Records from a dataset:

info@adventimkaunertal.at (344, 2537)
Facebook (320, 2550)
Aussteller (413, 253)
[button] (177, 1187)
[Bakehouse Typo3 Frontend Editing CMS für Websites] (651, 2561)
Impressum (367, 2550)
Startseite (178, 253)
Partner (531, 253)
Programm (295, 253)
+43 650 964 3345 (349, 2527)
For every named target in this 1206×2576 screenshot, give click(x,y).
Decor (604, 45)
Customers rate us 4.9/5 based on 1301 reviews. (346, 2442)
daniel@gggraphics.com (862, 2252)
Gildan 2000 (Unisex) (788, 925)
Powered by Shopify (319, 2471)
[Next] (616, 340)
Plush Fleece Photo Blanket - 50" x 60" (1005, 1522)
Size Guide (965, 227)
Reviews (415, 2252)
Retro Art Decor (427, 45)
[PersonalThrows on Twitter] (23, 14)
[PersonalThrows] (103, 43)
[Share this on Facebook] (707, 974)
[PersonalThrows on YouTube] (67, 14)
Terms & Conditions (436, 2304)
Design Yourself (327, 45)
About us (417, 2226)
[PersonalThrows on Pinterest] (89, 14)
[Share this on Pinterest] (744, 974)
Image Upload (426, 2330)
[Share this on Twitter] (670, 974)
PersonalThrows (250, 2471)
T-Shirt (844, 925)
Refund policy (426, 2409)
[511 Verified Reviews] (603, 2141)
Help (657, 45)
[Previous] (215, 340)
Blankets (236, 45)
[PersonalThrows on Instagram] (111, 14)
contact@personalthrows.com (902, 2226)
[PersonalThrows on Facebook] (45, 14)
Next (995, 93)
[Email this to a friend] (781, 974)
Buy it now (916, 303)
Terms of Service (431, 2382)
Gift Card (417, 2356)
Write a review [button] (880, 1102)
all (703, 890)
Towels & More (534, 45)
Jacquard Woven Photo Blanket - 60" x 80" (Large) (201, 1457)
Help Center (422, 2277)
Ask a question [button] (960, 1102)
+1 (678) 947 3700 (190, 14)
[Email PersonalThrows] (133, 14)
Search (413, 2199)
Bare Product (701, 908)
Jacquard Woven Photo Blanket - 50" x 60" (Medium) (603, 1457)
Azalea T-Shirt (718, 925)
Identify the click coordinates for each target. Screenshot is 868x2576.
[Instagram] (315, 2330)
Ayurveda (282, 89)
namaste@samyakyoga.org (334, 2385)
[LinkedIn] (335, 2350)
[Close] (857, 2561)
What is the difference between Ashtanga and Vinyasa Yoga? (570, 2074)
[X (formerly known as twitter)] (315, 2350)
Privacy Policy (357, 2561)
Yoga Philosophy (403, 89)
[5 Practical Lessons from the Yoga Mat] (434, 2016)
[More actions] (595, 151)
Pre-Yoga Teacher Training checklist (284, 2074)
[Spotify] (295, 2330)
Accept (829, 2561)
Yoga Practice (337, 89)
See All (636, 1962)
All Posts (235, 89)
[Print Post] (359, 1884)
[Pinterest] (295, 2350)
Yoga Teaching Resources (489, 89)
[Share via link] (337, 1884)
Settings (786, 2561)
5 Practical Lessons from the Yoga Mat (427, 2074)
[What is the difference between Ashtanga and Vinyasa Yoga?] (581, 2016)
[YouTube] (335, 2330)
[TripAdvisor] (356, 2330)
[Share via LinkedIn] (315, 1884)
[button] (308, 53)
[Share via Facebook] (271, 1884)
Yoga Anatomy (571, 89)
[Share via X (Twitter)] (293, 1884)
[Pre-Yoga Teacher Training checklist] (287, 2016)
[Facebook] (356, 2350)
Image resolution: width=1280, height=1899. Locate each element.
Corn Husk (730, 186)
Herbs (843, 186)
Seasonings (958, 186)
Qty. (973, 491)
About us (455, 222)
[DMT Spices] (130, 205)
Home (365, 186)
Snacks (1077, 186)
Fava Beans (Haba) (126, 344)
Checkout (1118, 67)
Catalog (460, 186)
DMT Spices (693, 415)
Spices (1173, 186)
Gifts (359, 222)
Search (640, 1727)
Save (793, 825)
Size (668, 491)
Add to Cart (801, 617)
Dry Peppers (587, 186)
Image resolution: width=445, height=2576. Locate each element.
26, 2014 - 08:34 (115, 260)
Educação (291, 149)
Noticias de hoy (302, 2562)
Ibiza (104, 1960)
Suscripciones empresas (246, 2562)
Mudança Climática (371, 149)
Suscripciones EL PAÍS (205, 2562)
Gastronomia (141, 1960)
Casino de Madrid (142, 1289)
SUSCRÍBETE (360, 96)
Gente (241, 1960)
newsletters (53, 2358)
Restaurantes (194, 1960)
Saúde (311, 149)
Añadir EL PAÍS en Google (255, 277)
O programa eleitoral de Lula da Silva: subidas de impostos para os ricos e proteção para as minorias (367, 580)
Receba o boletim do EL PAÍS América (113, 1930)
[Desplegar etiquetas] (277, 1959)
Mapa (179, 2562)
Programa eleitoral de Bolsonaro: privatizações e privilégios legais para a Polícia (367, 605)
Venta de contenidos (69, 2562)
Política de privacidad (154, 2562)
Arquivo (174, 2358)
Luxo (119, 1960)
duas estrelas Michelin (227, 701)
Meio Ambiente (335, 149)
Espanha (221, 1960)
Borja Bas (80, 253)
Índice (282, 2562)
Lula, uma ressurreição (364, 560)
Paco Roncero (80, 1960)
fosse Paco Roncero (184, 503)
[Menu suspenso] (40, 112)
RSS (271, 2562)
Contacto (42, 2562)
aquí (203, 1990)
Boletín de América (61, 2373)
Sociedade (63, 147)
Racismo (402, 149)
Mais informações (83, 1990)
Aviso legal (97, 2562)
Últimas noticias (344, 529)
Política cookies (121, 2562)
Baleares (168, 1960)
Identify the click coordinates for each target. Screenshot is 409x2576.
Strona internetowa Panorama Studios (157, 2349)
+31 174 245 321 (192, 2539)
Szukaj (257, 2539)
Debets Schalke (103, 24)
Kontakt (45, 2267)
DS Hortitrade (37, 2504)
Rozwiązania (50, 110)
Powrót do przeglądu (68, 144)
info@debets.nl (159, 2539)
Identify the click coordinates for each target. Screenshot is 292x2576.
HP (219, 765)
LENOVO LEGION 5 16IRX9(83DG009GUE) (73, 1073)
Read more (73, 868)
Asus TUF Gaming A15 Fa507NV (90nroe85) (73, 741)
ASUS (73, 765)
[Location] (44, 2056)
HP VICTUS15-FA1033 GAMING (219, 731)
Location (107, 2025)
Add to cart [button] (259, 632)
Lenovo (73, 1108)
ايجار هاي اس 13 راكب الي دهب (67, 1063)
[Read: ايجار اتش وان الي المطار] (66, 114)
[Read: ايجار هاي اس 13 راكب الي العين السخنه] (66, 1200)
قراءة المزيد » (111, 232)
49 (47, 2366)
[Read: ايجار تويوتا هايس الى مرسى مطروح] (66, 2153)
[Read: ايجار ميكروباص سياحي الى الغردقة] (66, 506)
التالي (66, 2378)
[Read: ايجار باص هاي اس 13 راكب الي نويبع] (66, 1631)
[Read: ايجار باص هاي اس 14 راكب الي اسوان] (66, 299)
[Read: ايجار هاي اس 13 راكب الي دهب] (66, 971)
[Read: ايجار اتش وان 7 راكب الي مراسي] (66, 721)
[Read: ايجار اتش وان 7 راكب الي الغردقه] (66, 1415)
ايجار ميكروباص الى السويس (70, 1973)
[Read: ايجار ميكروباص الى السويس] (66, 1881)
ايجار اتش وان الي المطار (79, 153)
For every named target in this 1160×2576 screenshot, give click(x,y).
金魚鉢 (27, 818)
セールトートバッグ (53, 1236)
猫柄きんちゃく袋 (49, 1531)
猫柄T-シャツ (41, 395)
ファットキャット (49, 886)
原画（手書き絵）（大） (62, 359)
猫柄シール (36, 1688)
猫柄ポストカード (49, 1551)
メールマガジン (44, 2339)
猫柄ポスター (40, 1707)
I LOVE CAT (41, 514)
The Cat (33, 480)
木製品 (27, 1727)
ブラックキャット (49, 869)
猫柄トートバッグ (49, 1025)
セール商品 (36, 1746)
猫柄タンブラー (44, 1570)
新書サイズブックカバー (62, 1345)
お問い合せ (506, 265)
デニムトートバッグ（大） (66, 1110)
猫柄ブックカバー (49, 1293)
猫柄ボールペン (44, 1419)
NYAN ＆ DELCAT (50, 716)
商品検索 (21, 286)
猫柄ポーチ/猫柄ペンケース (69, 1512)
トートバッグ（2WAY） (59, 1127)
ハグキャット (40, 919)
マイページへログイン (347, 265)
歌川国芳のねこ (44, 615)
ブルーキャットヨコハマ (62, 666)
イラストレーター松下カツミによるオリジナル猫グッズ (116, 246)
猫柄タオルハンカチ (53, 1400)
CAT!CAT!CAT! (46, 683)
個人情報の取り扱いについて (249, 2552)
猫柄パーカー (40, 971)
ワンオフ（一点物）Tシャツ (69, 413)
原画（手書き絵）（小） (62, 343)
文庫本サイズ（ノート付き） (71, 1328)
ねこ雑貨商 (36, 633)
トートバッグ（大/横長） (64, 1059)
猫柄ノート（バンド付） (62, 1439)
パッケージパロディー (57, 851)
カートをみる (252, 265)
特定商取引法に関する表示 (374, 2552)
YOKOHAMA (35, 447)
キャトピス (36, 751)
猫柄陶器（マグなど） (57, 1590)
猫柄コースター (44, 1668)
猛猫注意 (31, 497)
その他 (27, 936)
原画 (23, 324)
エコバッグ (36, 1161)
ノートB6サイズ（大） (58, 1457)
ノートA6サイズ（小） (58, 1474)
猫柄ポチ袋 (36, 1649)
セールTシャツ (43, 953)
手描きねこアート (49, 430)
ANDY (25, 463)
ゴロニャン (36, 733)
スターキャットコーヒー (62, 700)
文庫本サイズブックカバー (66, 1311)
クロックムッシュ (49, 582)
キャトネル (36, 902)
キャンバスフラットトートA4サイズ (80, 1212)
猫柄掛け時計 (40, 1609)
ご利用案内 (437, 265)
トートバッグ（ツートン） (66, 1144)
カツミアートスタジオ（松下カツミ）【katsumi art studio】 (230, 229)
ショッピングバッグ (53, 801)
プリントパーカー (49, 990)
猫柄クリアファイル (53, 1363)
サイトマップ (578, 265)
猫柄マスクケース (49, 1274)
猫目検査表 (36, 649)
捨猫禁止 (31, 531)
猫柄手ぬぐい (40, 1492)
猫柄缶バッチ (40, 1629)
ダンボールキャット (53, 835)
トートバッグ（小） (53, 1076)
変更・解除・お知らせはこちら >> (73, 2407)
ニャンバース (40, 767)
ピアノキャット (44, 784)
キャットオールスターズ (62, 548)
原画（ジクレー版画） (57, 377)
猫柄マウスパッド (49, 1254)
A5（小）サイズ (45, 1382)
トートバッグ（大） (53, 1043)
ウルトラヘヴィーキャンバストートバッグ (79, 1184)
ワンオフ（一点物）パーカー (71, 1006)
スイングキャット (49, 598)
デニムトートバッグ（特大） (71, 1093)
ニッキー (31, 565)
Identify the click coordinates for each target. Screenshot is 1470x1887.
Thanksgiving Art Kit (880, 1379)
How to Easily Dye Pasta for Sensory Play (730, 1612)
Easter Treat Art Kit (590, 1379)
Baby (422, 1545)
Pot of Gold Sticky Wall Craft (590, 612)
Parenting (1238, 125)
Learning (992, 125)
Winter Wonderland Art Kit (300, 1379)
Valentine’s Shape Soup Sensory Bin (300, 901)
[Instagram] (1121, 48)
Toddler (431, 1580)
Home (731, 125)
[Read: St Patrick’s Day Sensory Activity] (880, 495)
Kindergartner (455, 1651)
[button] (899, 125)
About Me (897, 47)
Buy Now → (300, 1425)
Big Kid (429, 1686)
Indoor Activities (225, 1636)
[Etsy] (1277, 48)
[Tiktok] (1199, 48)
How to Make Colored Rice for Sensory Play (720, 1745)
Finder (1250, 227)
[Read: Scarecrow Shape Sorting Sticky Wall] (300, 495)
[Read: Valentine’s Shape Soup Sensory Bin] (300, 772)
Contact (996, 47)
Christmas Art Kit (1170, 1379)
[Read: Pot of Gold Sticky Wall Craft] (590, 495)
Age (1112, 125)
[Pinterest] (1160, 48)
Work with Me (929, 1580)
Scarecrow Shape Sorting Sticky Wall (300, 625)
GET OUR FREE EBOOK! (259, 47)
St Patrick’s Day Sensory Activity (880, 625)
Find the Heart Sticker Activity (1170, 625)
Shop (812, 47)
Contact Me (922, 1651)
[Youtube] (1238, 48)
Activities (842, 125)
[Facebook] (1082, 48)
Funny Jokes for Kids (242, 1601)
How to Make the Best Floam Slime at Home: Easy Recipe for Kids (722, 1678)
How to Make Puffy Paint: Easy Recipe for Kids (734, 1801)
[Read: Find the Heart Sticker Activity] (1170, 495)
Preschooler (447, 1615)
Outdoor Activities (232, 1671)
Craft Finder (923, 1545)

• What you are asked to do
Write down exactly the span of lines above from the one containing "Screenshot is 292x2576." to the one containing "Lenovo (73, 1108)", both ends included.

• Exercise output
Identify the click coordinates for each target. Screenshot is 292x2576.
HP (219, 765)
LENOVO LEGION 5 16IRX9(83DG009GUE) (73, 1073)
Read more (73, 868)
Asus TUF Gaming A15 Fa507NV (90nroe85) (73, 741)
ASUS (73, 765)
[Location] (44, 2056)
HP VICTUS15-FA1033 GAMING (219, 731)
Location (107, 2025)
Add to cart [button] (259, 632)
Lenovo (73, 1108)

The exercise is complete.